If you are a member of AES, then get this reprint: - 3693, Leebrugen and Scott.
I am not a member, but what is his credential? I have no idea what his paper deals with, it may or may not be relevant to what we are talking about here.
There is extensive mathematical analysis and measurement.
Extensive does not mean correct. You can google, and I have, and found all sorts of analysis, and I found a few bogus analysis. Besides, may be the author of that article deals with something different than what I am talking about. For example, if he tried, and sucessfully proved there is no audible benefits, then I have nothing to disagree with him about. If he tried to prove biwire is electrically same as running two parallel pairs from the amp terminals to the speaker terminals without removing the speaker terminal jumpers than I have problem with it.
The upshot of no benefit to bi-wiring. And it bi-wiring is a long jumper, you can see that clearly it is from that data.
As I said, I was not debating whether there is no benefits. I heard no improvements myself. My point is, if you understand basic electrical theory you would not made, and then insist of it as equivalent to a long jumper.

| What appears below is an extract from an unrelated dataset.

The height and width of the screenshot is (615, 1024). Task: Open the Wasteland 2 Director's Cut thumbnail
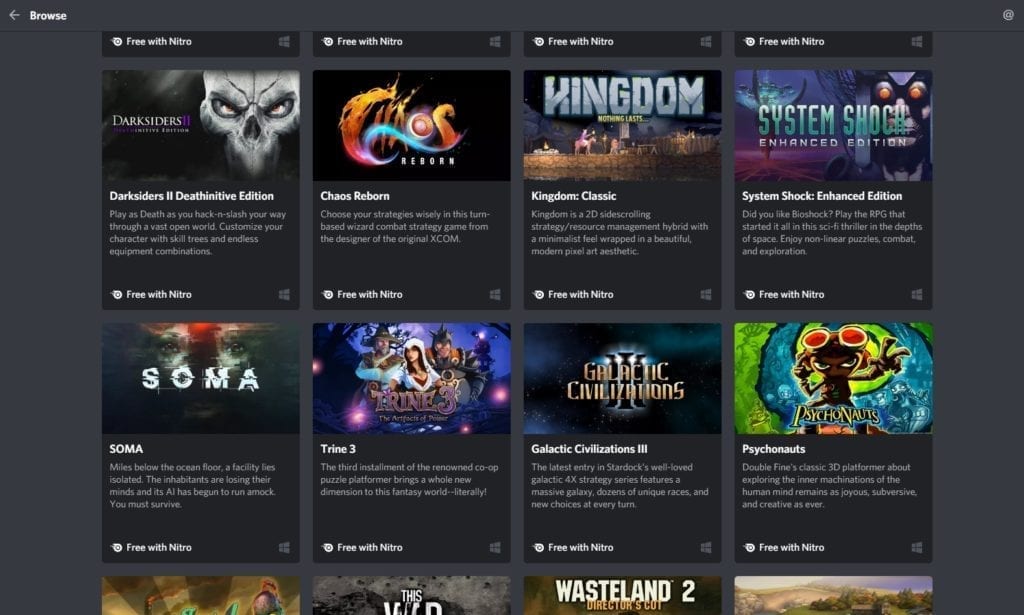click(622, 595)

Electrically speaking it is not, regardless of the impedance of the wire, it is the crossover at the speaker end that makes the signa (contents) different in the wires.
If you soldered speaker wires to the midpoint of the jumper between the terminals and extrude it back to amp you have just that situation.

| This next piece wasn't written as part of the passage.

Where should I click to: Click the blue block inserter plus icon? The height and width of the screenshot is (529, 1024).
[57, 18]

It is hard to understand what you are saying without a sketch.
The resistance of the cable to the high pass we will make R1 and the resistance to the low pass crossover R2. R1 will be the same as R2. Now the current in the high pass filter will be less as it takes less power, so the amplitude reduction of the signal to the high pass filter will be less than to the low pass filter.
The high pass will pass mostly high frequency signals so the signal current flow in this wire will be mostly of high frequencies.

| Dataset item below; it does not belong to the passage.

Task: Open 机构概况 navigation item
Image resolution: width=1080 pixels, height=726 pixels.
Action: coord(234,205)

Now even with speaker cable resistance of half an ohm, the authors found that the amplitude difference was less than 0.1 db. The linearity of the signal was unaffected, whether R1 and R2 were paralleled. In other words using a single wire pair of half the resistance of a bi-wired pair.
I have no idea why the author talked about these things. People that I communicated to before, such as B&W, talked only about the difference in signal contents in the two pair of wires, not overall amplitude of the current.
Blinded listening tests were done using experience listeners also, and no difference could be detected between the standard and bi-wire configuration.
The conclusion was that bi-wiring conferred no benefit.
Again, you will get argument from me on this so I guess we are not in total disagreement. Our disagreement is on the theoretical (electrical) side.
So I think I'm entitled to call it bogus, and so you have to provide credible data and a mathematical basis for benefit.
Of course you are entitled to call it bogus, me too (I can almost agree with you on this). I am also entitled to be disappointed when you stated that it is the same as a long jumper .........thing. It is bogus in the SQ benefit claim but no electrically speaking, that's all I am saying. I had provided some theoretical explanations in the past, so has jneutron. There is no need for me to provide credible data. The theory is in most college/university electrical circuit theory text books. It is simple enough that a quantitative analysis with hard numbers serve no purpose. That being said, however basic the theories are involved in such analysis, it does go beyond the commonly cited Ohm's law, so either someone starts reading up on the basic principles of electricity, or he/she has to have a reasonably sound background in electrical circuit theory.
I can completely understand how so much hearsays manage to entrench on all sorts of forums. What I cannot understand is that people who are seemingly knowledgeable in this fields got stuck in those hearsays as well. All they need to do is to sit down and really do their only circuit analysis. You obviously knows how filters work, and presumably you know Ohms law, Superpostion theorem, Kirchoff's law and Thevenin's theorem among others, so you should be able to figure out that in the biwire configuration, one pair of wire will carry mostly high frequency signals and the other will carry mostly low frequency signals. In your so called long jumper scenario (assuming you are not removing the jumpers at the biwirable speaker terminals), the signals in the two pair of wires should be almost identical so it will in fact be almost the same as running one pair of thicker cable of the same total X-section area of the two pair of wires (long jumpers).
This topic has been dealt with to the nth degree, yet I still failed to resist responding this time mainly because I didn't think you were involved in those lengthy posts a couple of years ago. Regardless, if I can't change you mind now I never will, so I should let it go and move on.